Les chiffres font froid dans le dos et l’optimisme n’est pas de mise quand on parle du nombre de personnes qui décèdent chaque année d’un cancer dans le monde.

Les cancers les plus fréquemment diagnostiqués dans le monde sont ceux du poumon (13 %), du sein (11,9 %) et le cancer colorectal (9,7 %). Les cancers les plus mortels sont ceux du poumon (19,4 %), du foie (9,1 %) et de l’estomac (8,8 %).

Pour les années à venir, les experts du CIRC ne sont pas optimistes. Ils prévoient une « augmentation importante » du nombre de cas de cancer dans le monde à mesure que la population va augmenter et vieillir. Ils tablent sur 19,3 millions de cas en 2025.

Comment expliquer cette hausse exponentielle ?

Selon le rapport, les changements sociétaux et économiques dans les pays en développement, le basculement vers des modes de vie plus proches de ceux des pays riches contribuent à accroître le nombre de cancers associés à des risques génétiques, alimentaires et hormonaux. Par ailleurs, le rapport pointe du doigt de profondes inégalités : si l’on est davantage touché par le cancer dans les pays riches, on survit moins à la maladie dans les pays en voie de développement.

Les femmes particulièrement concernées

Le cancer du sein est la cause la plus fréquente de décès par cancer chez les femmes (522 000 décès) et le cancer le plus fréquemment diagnostiqué chez les femmes dans le monde (1,7 millions de cas), représentant près d’un cancer sur quatre. Depuis les dernières estimations pour 2008, l’incidence a augmenté de plus de 20%, et la mortalité de 14%.
« Le cancer du sein est aussi l’une des principales causes de décès par cancer dans les pays les moins développés. C’est en partie parce que l’évolution des modes de vie est à l’origine d’une augmentation de l’incidence, mais aussi en partie parce que les progrès cliniques enregistrés contre la maladie ne profitent pas aux femmes vivant dans ces régions”, explique le Dr Forman, Chef de la Section Données du cancer, le groupe du CIRC responsable de la compilation des données mondiales sur le cancer.

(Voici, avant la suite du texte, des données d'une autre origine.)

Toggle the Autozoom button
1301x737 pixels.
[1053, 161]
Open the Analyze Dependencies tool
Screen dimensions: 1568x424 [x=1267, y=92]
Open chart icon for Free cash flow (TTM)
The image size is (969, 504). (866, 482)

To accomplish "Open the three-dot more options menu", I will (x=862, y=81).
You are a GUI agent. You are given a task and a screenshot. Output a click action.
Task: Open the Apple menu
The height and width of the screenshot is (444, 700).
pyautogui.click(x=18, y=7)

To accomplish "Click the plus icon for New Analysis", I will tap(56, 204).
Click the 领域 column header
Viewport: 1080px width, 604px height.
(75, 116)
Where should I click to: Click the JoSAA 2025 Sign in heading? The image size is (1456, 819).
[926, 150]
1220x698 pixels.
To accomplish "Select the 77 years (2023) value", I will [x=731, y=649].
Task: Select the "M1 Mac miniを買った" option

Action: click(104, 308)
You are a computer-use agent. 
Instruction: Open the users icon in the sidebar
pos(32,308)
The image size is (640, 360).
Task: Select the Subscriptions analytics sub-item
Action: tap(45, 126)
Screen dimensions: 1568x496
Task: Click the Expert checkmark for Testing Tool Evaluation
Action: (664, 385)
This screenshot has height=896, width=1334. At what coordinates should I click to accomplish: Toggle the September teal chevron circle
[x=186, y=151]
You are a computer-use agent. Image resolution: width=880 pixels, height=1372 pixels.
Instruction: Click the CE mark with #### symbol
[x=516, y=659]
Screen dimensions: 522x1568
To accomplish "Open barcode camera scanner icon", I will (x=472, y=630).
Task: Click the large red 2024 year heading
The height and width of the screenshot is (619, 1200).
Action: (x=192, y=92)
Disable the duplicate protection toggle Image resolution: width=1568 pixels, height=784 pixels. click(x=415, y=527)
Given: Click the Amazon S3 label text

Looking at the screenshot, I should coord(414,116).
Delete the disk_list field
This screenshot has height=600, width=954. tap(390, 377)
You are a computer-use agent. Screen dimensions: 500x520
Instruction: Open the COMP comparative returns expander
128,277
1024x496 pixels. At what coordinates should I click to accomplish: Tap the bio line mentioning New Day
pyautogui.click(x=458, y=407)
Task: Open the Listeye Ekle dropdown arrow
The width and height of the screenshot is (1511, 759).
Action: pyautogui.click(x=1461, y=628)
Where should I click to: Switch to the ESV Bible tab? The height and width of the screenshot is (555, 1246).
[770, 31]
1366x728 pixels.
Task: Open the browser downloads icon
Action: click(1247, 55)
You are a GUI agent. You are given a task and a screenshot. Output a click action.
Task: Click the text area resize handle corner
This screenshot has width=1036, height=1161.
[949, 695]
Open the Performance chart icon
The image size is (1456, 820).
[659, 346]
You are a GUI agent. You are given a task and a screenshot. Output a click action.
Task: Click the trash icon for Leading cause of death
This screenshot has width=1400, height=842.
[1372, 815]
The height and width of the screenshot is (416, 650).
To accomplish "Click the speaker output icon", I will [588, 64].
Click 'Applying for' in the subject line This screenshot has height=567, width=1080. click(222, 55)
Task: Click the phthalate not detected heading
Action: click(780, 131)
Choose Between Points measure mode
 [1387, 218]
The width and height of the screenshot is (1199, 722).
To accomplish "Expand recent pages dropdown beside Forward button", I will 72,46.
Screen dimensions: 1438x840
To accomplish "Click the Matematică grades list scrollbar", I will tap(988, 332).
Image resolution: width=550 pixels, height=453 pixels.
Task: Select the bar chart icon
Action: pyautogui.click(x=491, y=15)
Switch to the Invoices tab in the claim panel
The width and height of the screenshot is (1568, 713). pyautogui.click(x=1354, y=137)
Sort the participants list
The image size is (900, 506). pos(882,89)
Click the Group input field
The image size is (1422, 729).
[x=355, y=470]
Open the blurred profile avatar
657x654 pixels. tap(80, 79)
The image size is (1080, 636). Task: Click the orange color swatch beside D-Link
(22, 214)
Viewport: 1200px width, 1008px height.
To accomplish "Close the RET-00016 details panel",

Par ailleurs, Avec 528 000 nouveaux cas chaque année, le cancer du col utérin est le quatrième cancer le plus fréquent chez les femmes dans le monde, après les cancers du sein, colorectal et du poumon, notamment dans les pays de l’Afrique subsaharienne et en Inde. Il est également la quatrième cause la plus fréquente de décès par cancer (266 000 décès en 2012) chez les femmes dans le monde.

« Le cancer du col, qui affecte les femmes dans leur jeunesse, peut avoir des effets catastrophiques avec un coût humain, social et économique très élevé. Mais cette maladie ne doit pas être une condamnation à mort, même dans les pays pauvres », explique le Dr Rengaswamy Sankaranarayanan, chercheur principal d’un projet de recherche du CIRC sur le dépistage du cancer du col en Inde rurale. « Des outils de dépistage peu coûteux et de faible technicité existent aujourd’hui  qui pourraient réduire sensiblement le fardeau des décès par cancer du col dans les pays les moins développés », a-t-il ajouté.